Advances in Social Science, Education and Humanities Research (ASSEHR), volume 201
International Conference on Indonesian Technical Vocational Education and Association (APTEKINDO 2018)
Augmented Reality Technology for Vocational
Education in the Disruption Era
Ulfah Mediaty Arief, Hari Wibawanto, Azzizah Luhur Nastiti
Engineering Faculty
Universitas Negeri Semarang
Semarang, Indonesia
luhurnastiti@students.unnes.ac.id
Abstract— The purpose of this paper is to explain
information and communication technology that can support
the field of education in the disruption era, namely Augmented
Reality (AR). The contribution of AR in education can provide
a learning experience. Vocational education is an education
that requires balance between acquiring knowledge and
building experiences. In this way, AR can be one of the
technologies that support vocational education. We will explain
the potential case of AR game development in AR game
development that is applied in education, especially in learning
chemistry.
Keywords— augmented reality, vocational education
I. INTRODUCTION
Information and communication technology (ICT) has
developed year by year. These developments have impact on
various sectors such as transportation, health, banking,
government and education. Education field began to emerge
various new platforms such as MOOC (Massive Open
Online Course), Mobile learning, and E-learning. The other
sectors that also emerge are such as smart city technology
and O2O service (Online to Offline). This era is called
disruption era, that is an era where innovation can replace
old, unsophisticated, impractical, inefficient, and
unproductive technology with digital technology that
produces something new, more efficient, faster, cheaper,
easier and more useful. In addition to disruption, there are
innovations that have an impact on cutting the cost of
production stages in the form of labor and affecting the
creation of employment called efficiency innovation [1].
Digitalization and automation in various industries have an
effect on preparing for a digital-based industry revolution.
One of area in education field that needs to be improved is
vocational education that prepares people to make technical
rigorous procedures, that must be properly assimilated and
enforced, many of which attached to technicalities, rules and
safety standards [2].
Some ICT developments such as Virtual Reality,
Augmented Reality and Internet of Things began to have a
role in education. Virtual Reality (VR) is a simulation
technology that allows users to interact with the environment
that is in the virtual world. Augmented Reality (AR) is a
technology that uses tools like smartphones or tablets in
projecting virtual objects such as illustrating the proper use
of techniques on an object or showing the shape of a model
into a real environment. While Internet of Things (IoT) is a
concept where objects that are often used in everyday life
such as smartphones are connected to one network and data
from that network can be utilized for other needs [3].

_What you will do:_
In the augmented reality paper, what devices does AR use to project virtual objects? The listing that follows has no connection to the augmented reality paper above.

_Stored data:_

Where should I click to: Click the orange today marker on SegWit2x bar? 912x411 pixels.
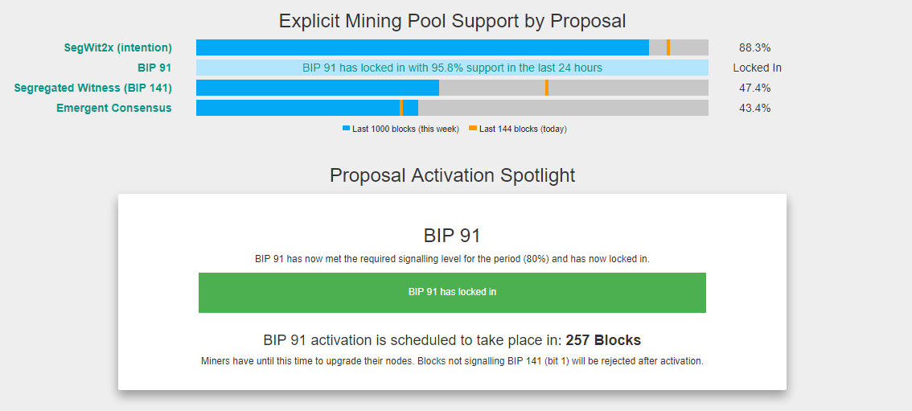click(668, 48)
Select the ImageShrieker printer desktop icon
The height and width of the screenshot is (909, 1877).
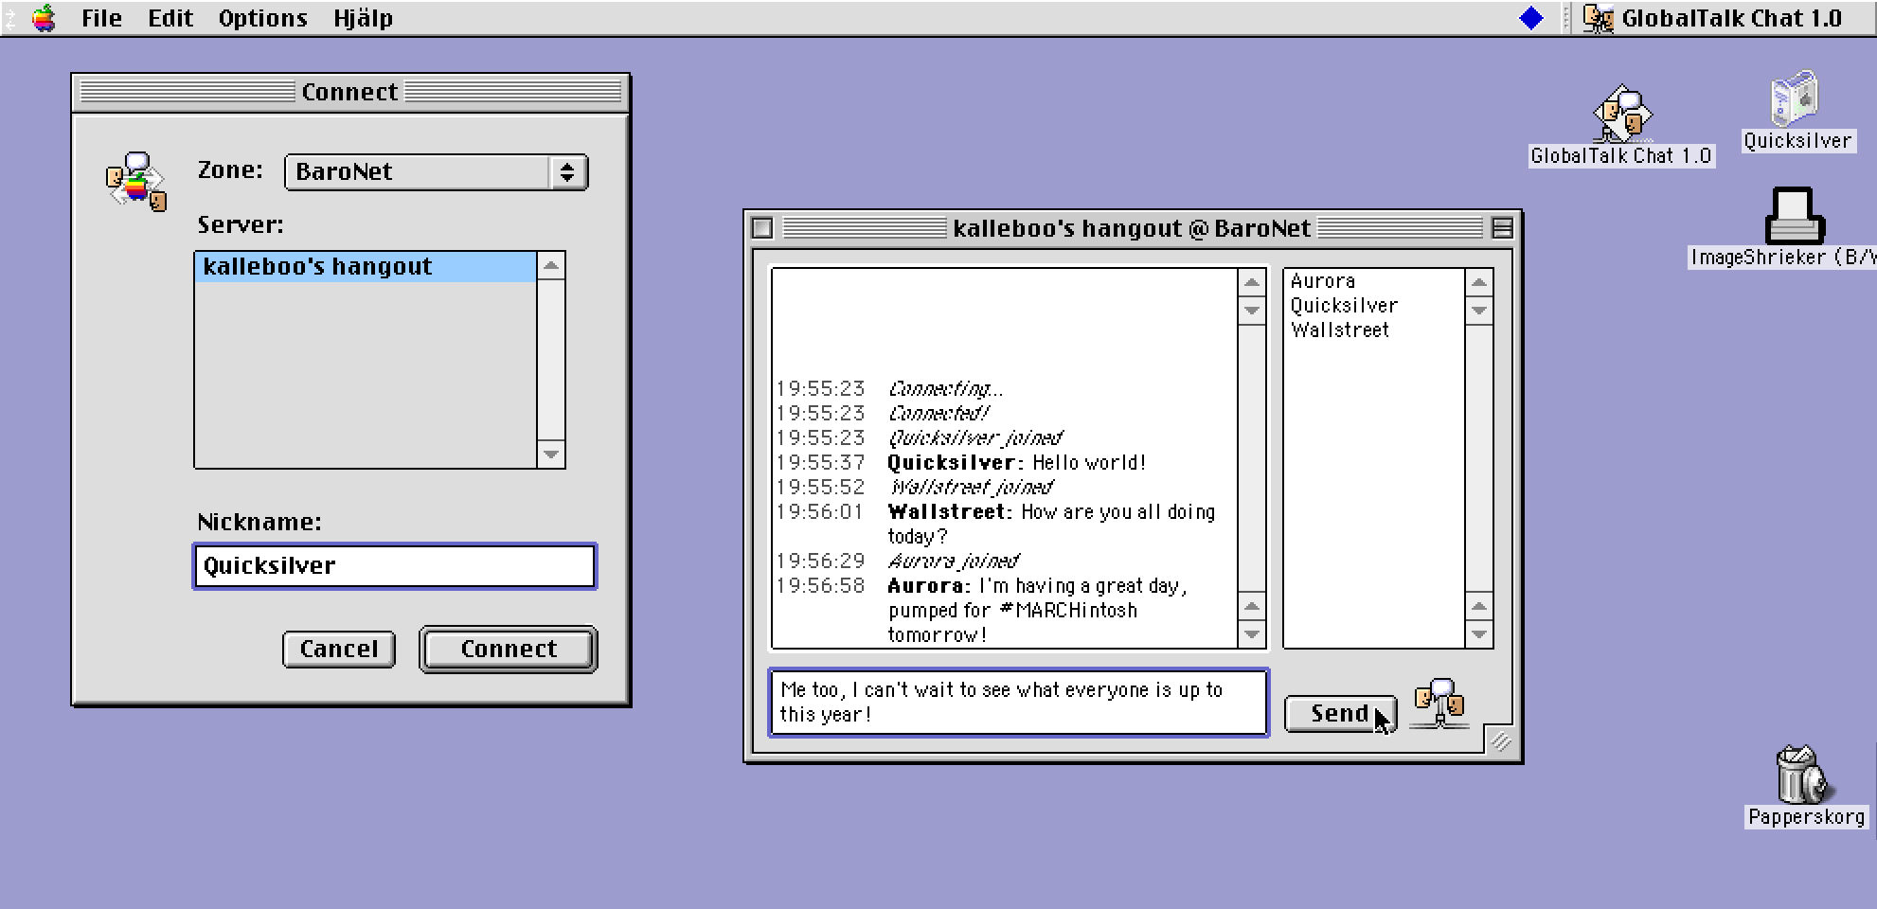tap(1794, 216)
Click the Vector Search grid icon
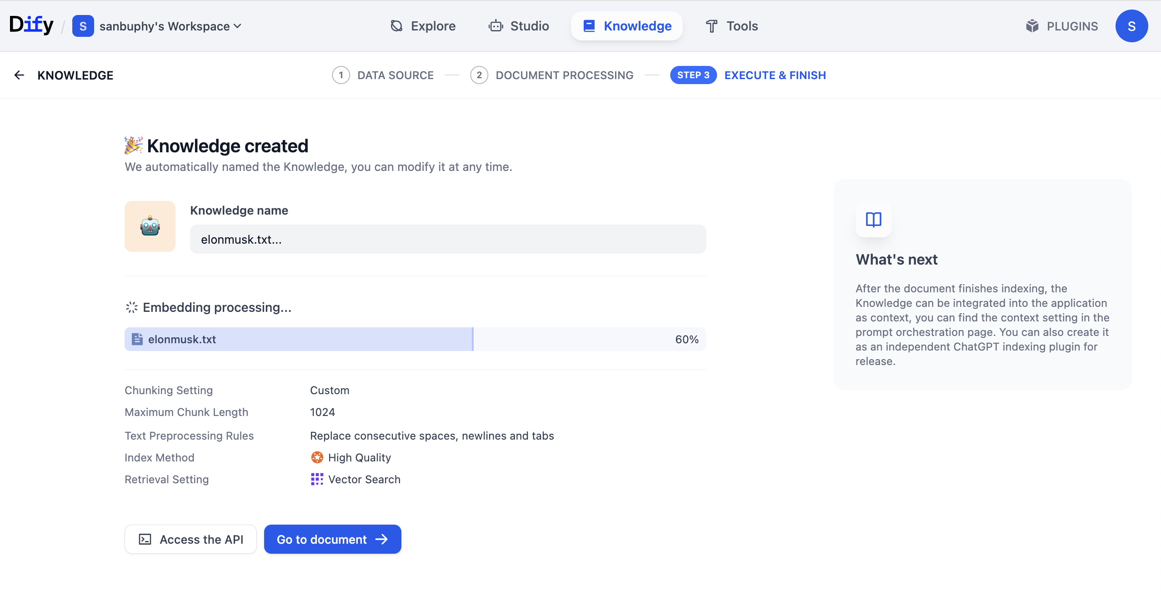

_The output:_
Tools like smartphones or tablets.